Obama on Libya: Oh Well, Whatever, Nevermind
Here are some things we know about President Obama's prime-time speech tonight regarding his decision to engage U.S. forces in (ahem) "kinetic military action" in Libya.
First, it was long: At a little more than 3300 words as prepared for delivery, it was nearly half the length of this year's State of the Union address.
Second, it didn't address lingering questions about whether the action was constitutional, or criticism arguing that Obama should have sought Congressional approval before the strike; the word "Congress" appeared only once in the speech, when Obama alludes to having consulted "the bipartisan leadership of Congress." Needless to say, no form of the word "Constitution" appeared at all.
Third, it was probably Obama's worst-delivered major speech as president. At his best, he is a genuinely moving orator. But tonight, as Obama fumbled words and projected an aura of anxious, irritated certainty, he resembled—in both content and delivery—no one more than his halting, reticent predecessor, George W. Bush.
Here's what we don't know after tonight's speech: why we're at war with Libya.
Obama asserted on multiple occasions that it was in our "national interest" to intervene in Libya. Why? Well, it's still not entirely clear. Obama warned that had we not acted, Gaddafi might have gone forth with a "massacre" that would have "stained the conscience of the world." But massacres—terrible, tragic, and barbarous as they are—have happened before, and will almost certainly happen again, without U.S. intervention. What makes this one different? Obama never offered a convincing explanation, probably because there isn't one. Even his defense secretary, Robert Gates, admitted just a few days ago that America does not have a "vital interest" in Libya. Instead, the president fell back on assertion: "When our interests and values are at stake," he said, "we have a responsibility to act."

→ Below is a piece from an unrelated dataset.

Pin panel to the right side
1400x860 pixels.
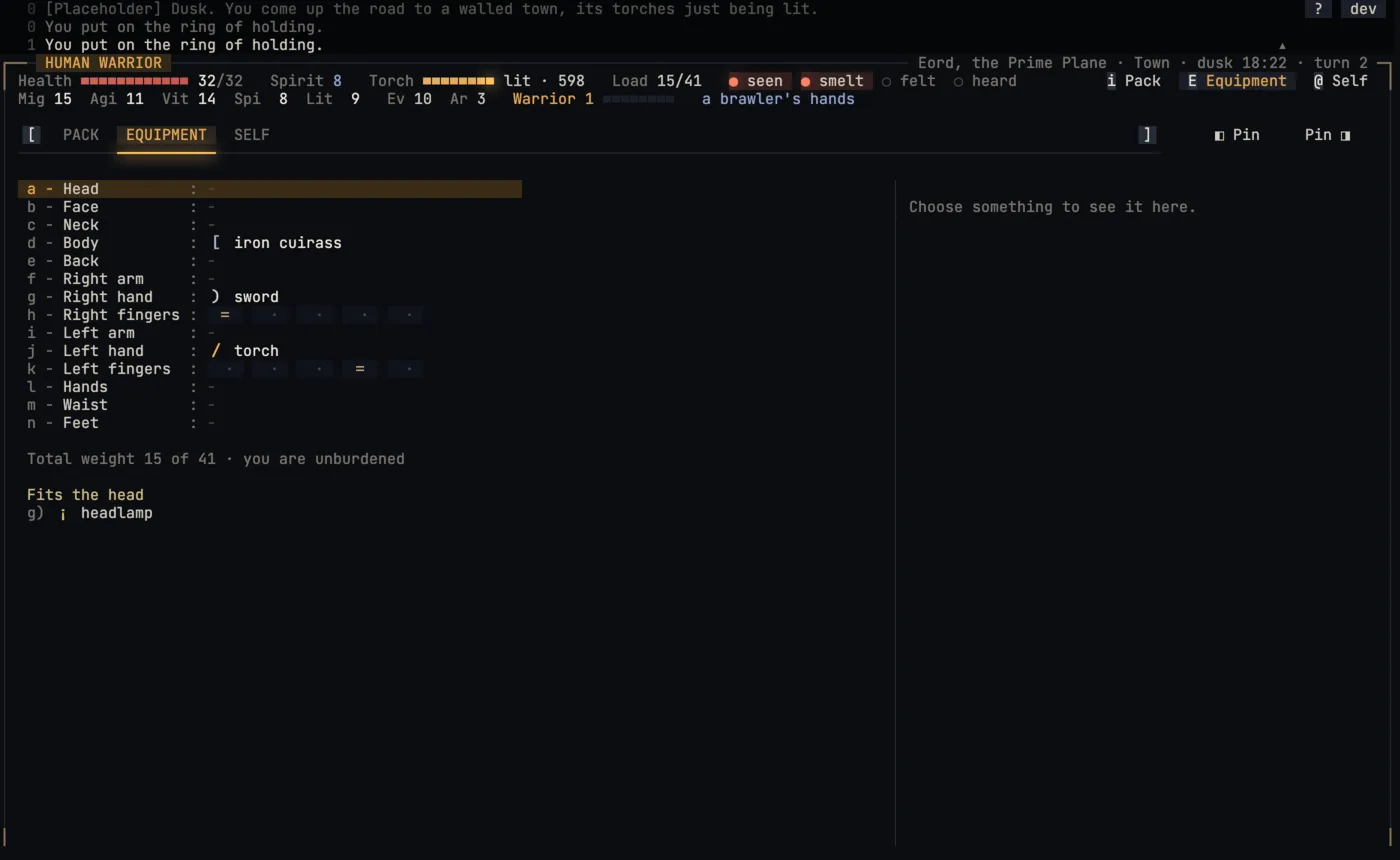click(x=1328, y=135)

Obama may not have been able to justify the mission, but he assured Americans that it was done in cooperation the international community. And he congratulated America and the U.S.-led coalition for moving swiftly:
To summarize, then: in just one month, the United States has worked with our international partners to mobilize a broad coalition, secure an international mandate to protect civilians, stop an advancing army, prevent a massacre, and establish a No Fly Zone with our allies and partners. To lend some perspective on how rapidly this military and diplomatic response came together, when people were being brutalized in Bosnia in the 1990s, it took the international community more than a year to intervene with air power to protect civilians.

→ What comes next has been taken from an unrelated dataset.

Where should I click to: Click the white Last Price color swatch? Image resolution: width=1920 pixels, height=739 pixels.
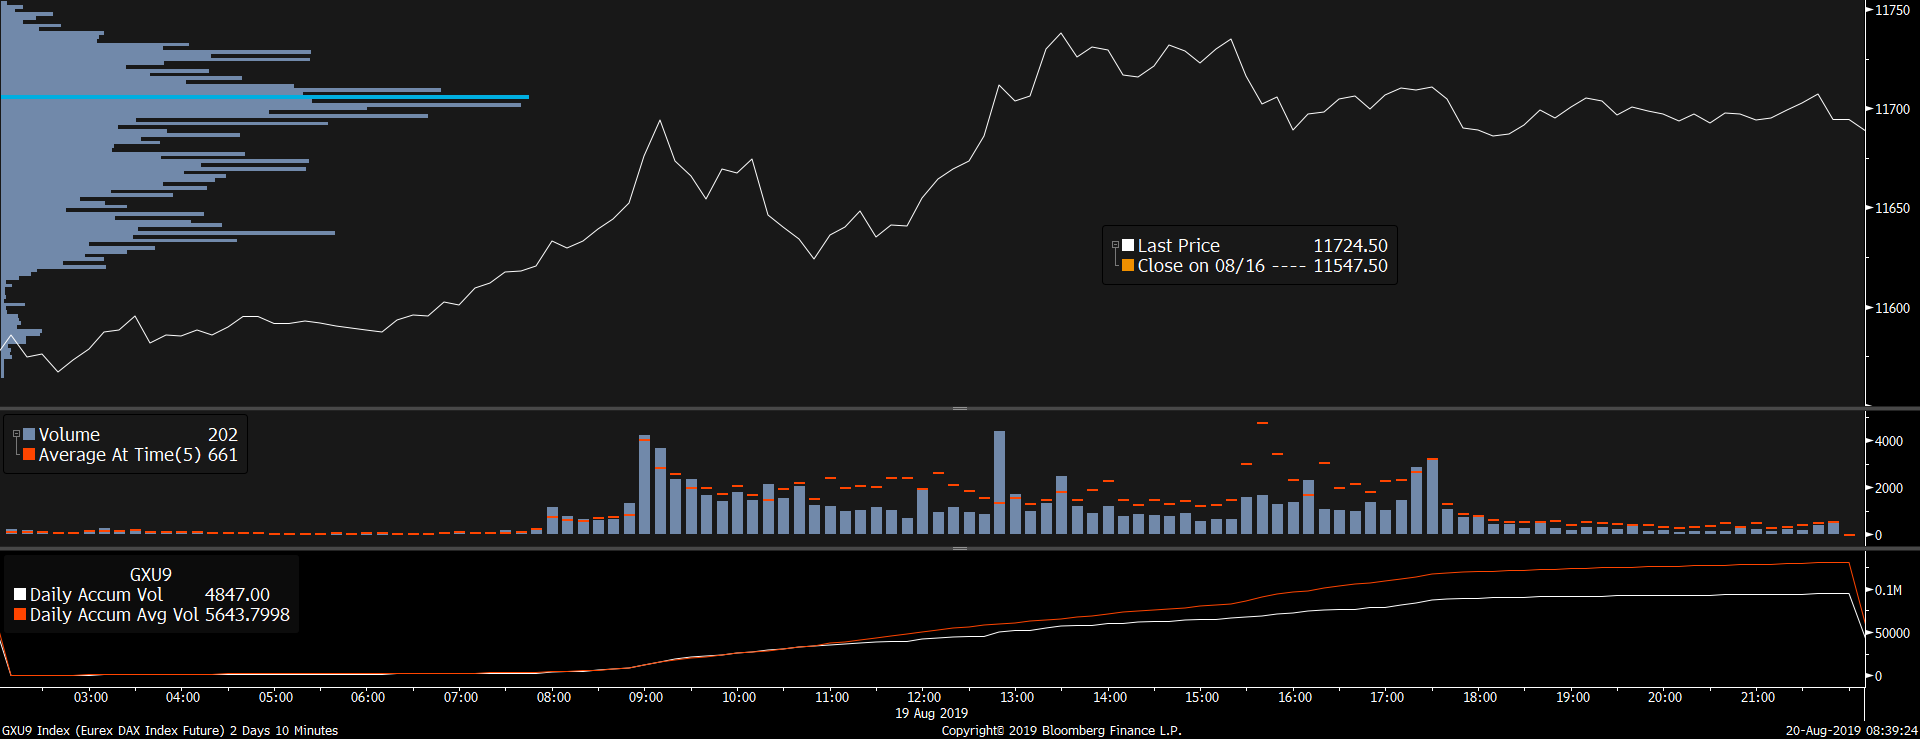[x=1128, y=245]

Kudos to you, America: Your military is able to wage war swiftly even in the absence of clear goals or anything resembling an endgame.

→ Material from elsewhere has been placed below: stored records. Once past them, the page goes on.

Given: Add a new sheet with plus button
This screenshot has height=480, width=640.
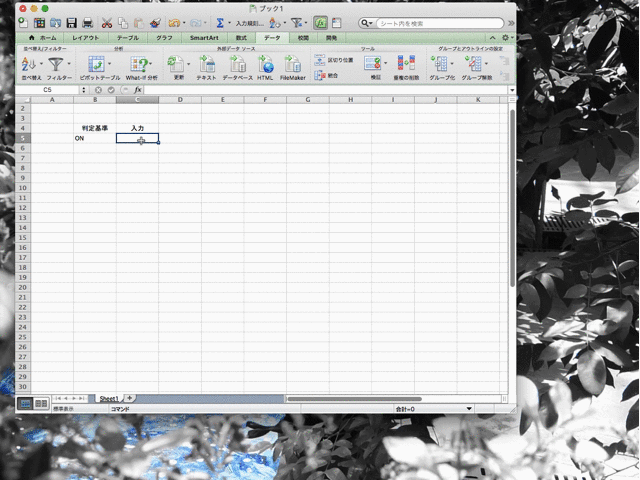Looking at the screenshot, I should point(129,398).

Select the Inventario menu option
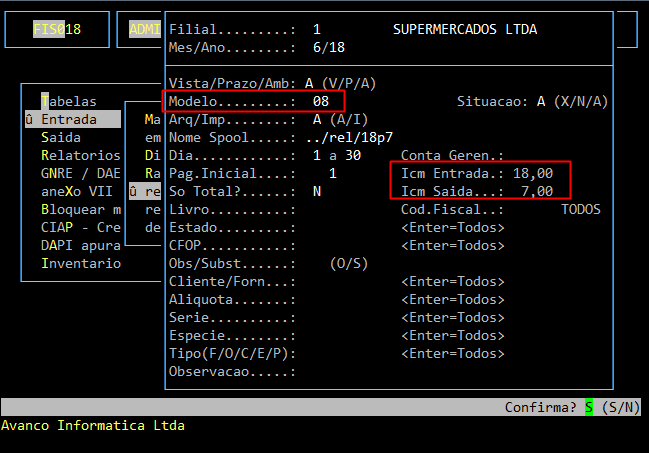coord(80,263)
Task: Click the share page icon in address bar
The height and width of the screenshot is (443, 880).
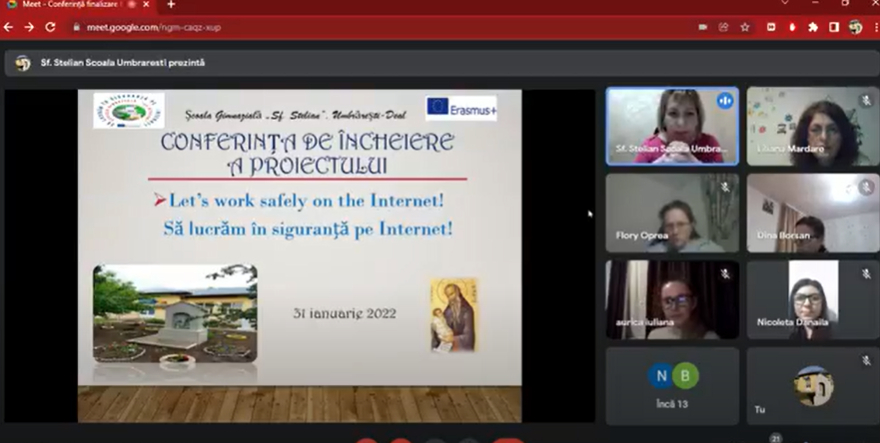Action: 723,27
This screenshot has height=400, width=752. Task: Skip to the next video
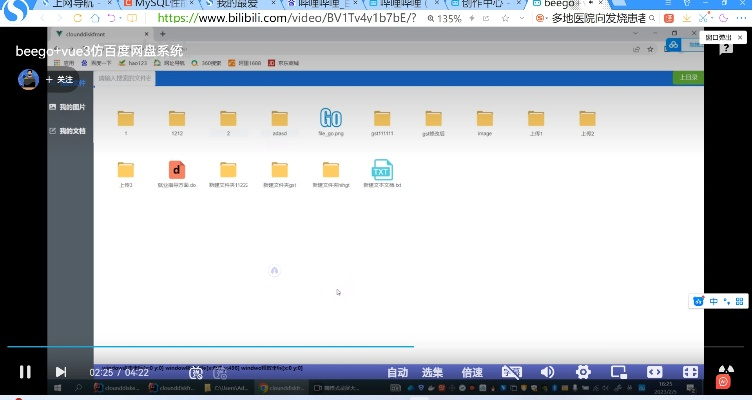(x=61, y=372)
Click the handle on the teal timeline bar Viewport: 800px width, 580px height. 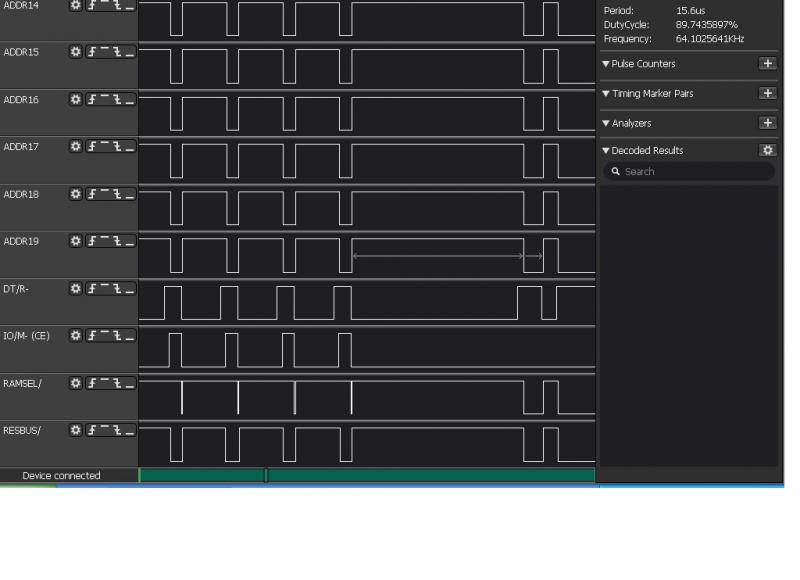(266, 475)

And lest anyone doubt the might of the American war machine, the U.S. military is even able to conduct quick, poorly justified military actions while managing several other needless, expensive wars in the background. The president chided "those who doubted our ability to carry out this operation," retorting that "the United States has done what we said we would do." Which is what, exactly? Not "war," but "time-limited, scope-limited military action," or something. Never mind, I guess, that no one—not even the president—really seems to know just why we're doing even that.